On the plus side, there are some events for which the meaning is not too difficult to guess. So far, by far the most useful of these has been the context-switches event, which can be abbreviated to cs. 'perf record -g -e cs' allows you to see what's causing your program to context switch, and this turns out to be useful in troubleshooting lwlock contention within the PostgreSQL backend. This command led directly to a patch to avoid repeated CLOG access from heap_hot_search_buffer, because in looking through the context switch call graph I discovered an unexpected and unnecessary contributor to lock contention. The problem was easy to fix once spotted, but without perf, I wouldn't have realized that we had the problem in the first place.
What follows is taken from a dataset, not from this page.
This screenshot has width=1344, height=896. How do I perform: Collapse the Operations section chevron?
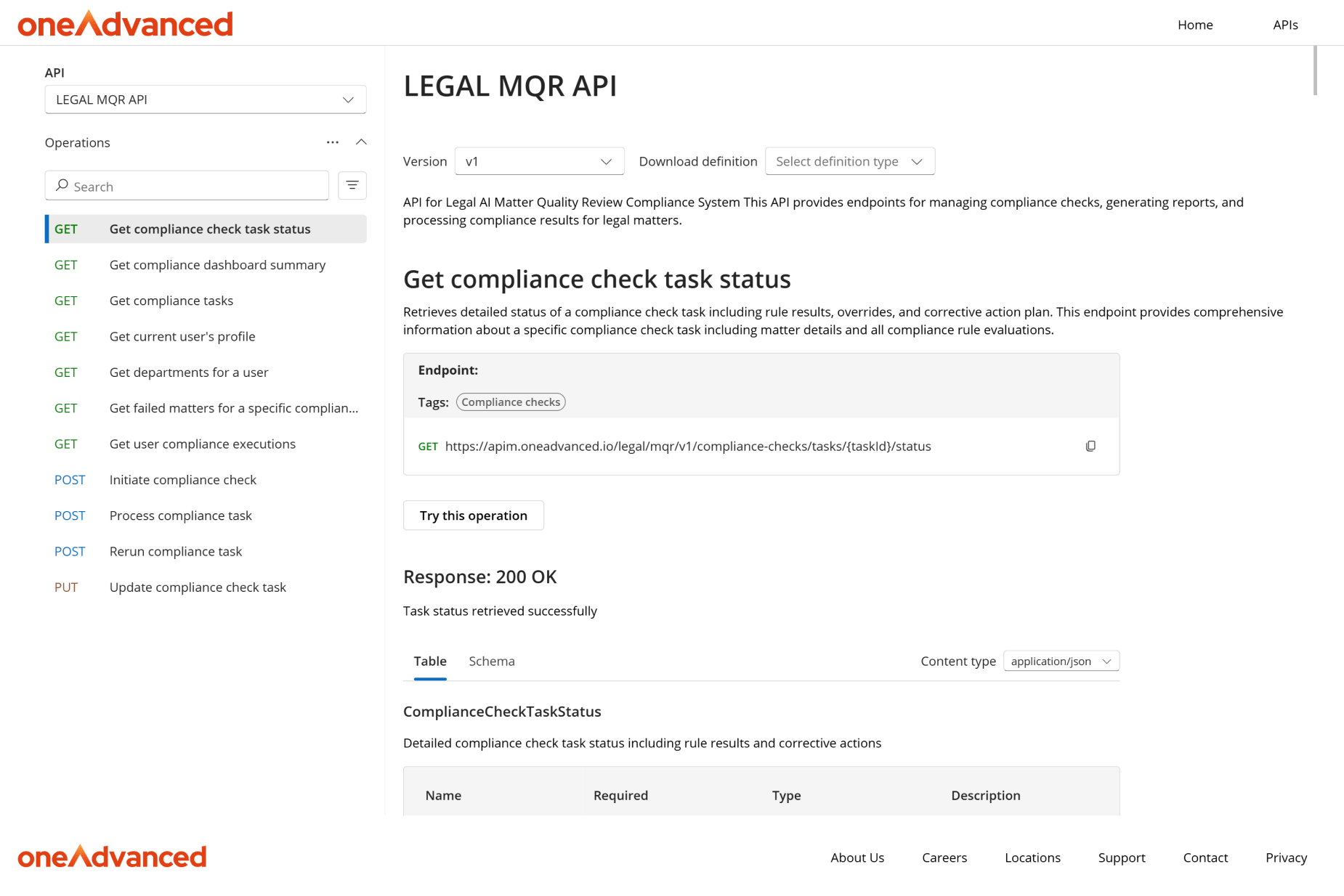point(361,142)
One limitation of this technique is that it only finds context switches based on frequency. If we're context-switching out at one point in the code very frequently, but only for short periods of time, and at some other point in the code less frequently, but for much longer periods of time, only the former is visible with this technique. What I'd really like to have is a profile based on wall-clock time. I'd like to have an event that would allow me to see the places where the program spends most of its elapsed time, as opposed to most of its cycles. I thought that perhaps task-clock or cpu-clock would do this, but they don't seem to; thus far, the only profiling tool I've found that does this is HP's Caliper. If anyone out there can figure out a way to make perf do this, I owe you a beer.
Similarly, while perf can trace system calls, it can only tell you which system calls are happening frequently, not which ones are taking the most system time. It seems to get overloaded pretty easily when tracing system calls, too. Fortunately, for perf, getting overloaded means losing some data rather than (as with oprofile) taking down the machine.
Now that I've started to feel comfortable with the core perf record/perf report functionality, I've been branching out and trying some of the other tools that come as part of the package. I tried 'perf sched', but didn't find the results very informative; it seems like this may only be intended to troubleshoot bugs in the kernel scheduler. I also tried 'perf diff', but it seg faulted. So, instead of using the Fedora 17 packages, I downloaded the Linux kernel and compiled from source, and that did fix the seg fault, but it still didn't do what I wanted. 'perf diff' is supposed to allow differential profiling - essentially, you can subtract the results of two profiles and see what the differences are. However, it's really only intended to let you difference the results of two runs against the same set of binaries. If you have, say, binary A, built from the upstream branch tip, and binary B, built with one or more patches, and you do a profiling run with each one, perf diff won't realize that those binaries are "the same program" and tell you about the symbols that are hotter in one profile than the other. Instead, it'll observe that binary A isn't called at all in the profiling run using B, so when diffing A against B, all the deltas for the symbols in B are the same as their absolute values. There are probably situations in which the actual behavior here is quite useful, but it wasn't what I was looking for.
All in all, perf seems to be the best of the Linux profiling tools that are currently available by a considerable margin, and I think that they've made good decisions about the functionality and user interface. The lack of proper documentation is probably the tool's biggest weakness right now, but hopefully that is something that will be addressed over time.